Monday, July 11, 2016

On handling starting pitchers

Having played three days of a calendar schedule, it seems a good idea for me to set down the guidelines and rules for pitcher usage.

No pitcher in this league had 40 starts or 300 innings, the arbitrary milestones that in the 40 Years Tourney allowed a pitcher to work on three days rest indefinitely. (The closest is Sam McDowell of Cleveland, with 38 starts and 285 innings.) And so nobody in the Losers League will work routinely on three days rest.

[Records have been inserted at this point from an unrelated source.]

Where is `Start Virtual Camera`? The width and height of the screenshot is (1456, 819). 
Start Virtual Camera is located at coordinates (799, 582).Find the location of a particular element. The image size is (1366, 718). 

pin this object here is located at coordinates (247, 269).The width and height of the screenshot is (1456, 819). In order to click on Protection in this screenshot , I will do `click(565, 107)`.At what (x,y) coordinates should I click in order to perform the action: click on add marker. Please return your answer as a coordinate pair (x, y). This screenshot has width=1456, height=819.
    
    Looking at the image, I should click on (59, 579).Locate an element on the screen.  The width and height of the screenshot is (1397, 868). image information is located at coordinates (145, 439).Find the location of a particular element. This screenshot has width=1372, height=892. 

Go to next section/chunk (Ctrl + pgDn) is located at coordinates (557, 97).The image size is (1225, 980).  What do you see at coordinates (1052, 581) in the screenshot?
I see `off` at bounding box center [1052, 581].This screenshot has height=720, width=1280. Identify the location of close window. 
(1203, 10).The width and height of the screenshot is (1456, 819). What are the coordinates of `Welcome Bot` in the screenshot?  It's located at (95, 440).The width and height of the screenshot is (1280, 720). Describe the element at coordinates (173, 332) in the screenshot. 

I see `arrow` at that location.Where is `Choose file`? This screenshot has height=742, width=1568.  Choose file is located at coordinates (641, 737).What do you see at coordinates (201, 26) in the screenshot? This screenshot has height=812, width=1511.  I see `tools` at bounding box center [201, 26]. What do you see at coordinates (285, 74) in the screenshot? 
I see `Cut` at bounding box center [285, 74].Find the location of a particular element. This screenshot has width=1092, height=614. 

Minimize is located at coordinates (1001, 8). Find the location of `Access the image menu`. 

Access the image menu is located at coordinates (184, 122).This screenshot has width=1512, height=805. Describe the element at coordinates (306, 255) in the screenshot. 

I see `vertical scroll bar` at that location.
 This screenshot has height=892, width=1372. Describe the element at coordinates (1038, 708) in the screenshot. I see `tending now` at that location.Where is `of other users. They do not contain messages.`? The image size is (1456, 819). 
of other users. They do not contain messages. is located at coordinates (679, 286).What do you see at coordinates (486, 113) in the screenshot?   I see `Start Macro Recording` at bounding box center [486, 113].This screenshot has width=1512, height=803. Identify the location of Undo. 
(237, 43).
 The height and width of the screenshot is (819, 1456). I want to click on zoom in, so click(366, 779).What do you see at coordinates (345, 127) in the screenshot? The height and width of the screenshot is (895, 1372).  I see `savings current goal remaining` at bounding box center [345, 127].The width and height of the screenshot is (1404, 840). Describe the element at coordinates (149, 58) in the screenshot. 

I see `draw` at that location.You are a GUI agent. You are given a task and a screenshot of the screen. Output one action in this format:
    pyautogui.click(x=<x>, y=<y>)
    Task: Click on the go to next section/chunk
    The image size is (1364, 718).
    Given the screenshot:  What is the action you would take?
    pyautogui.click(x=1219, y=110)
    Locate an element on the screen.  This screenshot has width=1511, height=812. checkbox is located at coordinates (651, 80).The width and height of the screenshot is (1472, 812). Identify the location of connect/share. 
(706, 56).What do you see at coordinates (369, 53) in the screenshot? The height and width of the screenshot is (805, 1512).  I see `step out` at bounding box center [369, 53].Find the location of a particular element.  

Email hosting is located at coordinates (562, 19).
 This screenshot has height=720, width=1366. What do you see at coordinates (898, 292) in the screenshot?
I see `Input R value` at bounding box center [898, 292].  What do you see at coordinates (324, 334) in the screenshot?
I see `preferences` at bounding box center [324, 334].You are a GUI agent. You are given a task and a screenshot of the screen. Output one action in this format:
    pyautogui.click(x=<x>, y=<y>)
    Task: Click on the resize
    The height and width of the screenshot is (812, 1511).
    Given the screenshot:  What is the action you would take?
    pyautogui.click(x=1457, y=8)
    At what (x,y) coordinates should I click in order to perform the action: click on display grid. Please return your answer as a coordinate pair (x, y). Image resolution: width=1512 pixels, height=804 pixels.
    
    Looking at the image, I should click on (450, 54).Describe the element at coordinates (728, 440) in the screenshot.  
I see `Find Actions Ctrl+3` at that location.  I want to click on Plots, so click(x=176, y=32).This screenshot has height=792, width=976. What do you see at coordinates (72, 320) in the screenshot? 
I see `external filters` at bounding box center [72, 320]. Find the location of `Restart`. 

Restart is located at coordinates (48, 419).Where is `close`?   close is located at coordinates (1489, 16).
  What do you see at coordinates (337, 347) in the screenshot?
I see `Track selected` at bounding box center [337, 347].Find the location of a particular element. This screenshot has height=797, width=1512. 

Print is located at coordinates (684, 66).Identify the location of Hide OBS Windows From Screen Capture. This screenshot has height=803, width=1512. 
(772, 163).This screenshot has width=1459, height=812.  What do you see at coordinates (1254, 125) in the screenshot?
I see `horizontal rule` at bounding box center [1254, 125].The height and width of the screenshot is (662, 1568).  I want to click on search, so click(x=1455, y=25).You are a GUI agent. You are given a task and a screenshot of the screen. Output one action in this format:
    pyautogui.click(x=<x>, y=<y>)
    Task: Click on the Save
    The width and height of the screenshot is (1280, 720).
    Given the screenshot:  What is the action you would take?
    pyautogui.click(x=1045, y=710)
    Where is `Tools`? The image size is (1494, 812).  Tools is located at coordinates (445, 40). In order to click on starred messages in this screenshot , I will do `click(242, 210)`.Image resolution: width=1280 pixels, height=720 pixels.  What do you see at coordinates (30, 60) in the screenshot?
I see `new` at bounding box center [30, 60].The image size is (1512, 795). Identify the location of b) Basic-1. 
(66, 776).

Fifteen pitchers have the asterisk on the Strat-O-Matic roster sheet. They will routinely work on four days rest and can, as the schedule dictates, work on three days rest. They are:

California: Jim McGlothlin, Andy Messersmith, Tom Murphy;  Chicago: Joel Horlen, Tommy John, Gary Peters; Cleveland: Sam McDowell, Luis Tiant; Kansas City: Wally Bunker; Montreal: Bill Stoneman; Philadelphia: Woodie Fryman, Grant Jackson, Rick Wise; San Diego: Clay Kirby, Joe Niekro; Seattle: none.

All other starters should have four days rest.

There will be spots in the schedule in which these rest patterns may not be followed; there are occasions in which a team or teams will play three doubleheaders in three days. If an asterisked pitcher starts on two days rest, or a non-asterisked starter on three days, I will deduct two innings from his point of weakness factor.